▶ [Task details]: In the text on Mongo Atlas Search and Elastic, what resource does Elastic need a lot of?

--- start Text segment ---

Is Mongo Atlas Search Just Another Replacement of Elastic?

When we switched to Mongo Atlas Cloud some time ago, we did so because of various issues we were facing at the time. From this change, we expected not only the resolution of performance and stability, but also new features. The first big tweak, available only to cloud clients, that we decided to implement, was Mongo Atlas Search. Why? Because if you’ve ever worked with databases like Elastic for full-text features and advanced indexes, then you know it’s really challenging…

How does Elastic work?

At the beginning, you have data – for example, blog articles in an existing database, such as MySQL. In order to be able to search them efficiently and full-textually, you need to synchronize them to an Elastic database, which, of course, must be installed beforehand and operated somewhere. Maybe you know this, maybe you don’t, but Elastic requires a lot of RAM. When you finally deal with the nightmare of synchronization (creating an article, publishing an article, changing an article, deleting an article…), you basically get duplicate data – in the original database and also in the Elastic database.  

But this is far from the end. You still need to expand the API to connect to the Elastic server, completely change queries and pull primary data from Elastic when searching. If you want to save space and synchronize only indexed fields, not complete data to Elastic, then you must combine the searched data with the parent database and pull the data that isn’t in Elastic according to the IDs.

These are all more or less one-time matters that can be managed. But then comes the operation – backup, updates and monitoring. You’ve brought a bane into the (until now) clean code in the form of other libraries and other business logic, and what can easily happen is that a new version of “something” in this stack can cause more wrinkles on your forehead and bring additional development costs.

There’s no doubt that Elastic and similar engines ultimately bring high user comfort and pleasure to our clients’ customers. However, it can be achieved more effectively. And what comes next is…

Mongo Atlas Search

I can vividly imagine what it looked like in the MongoDB development team when they invented Atlas Search. No syncs, no dramatic code changes, no extra running costs! A revolution!

--- end Text segment ---
--- start Material provided ---

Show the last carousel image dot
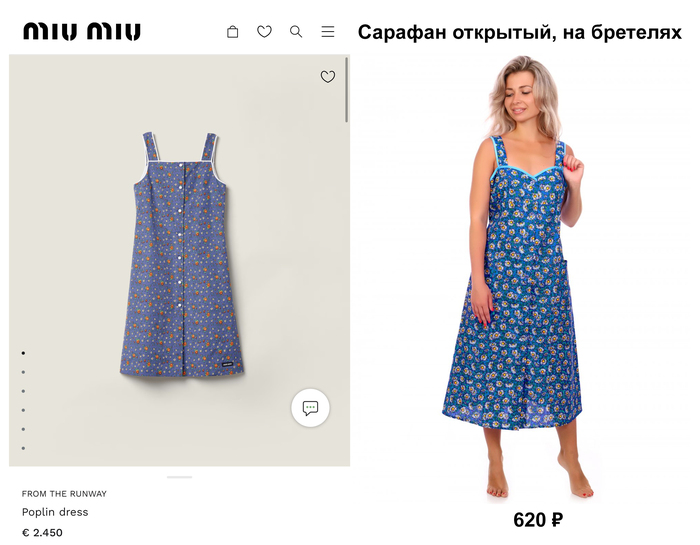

--- end Material provided ---

▶ [Written answer]: RAM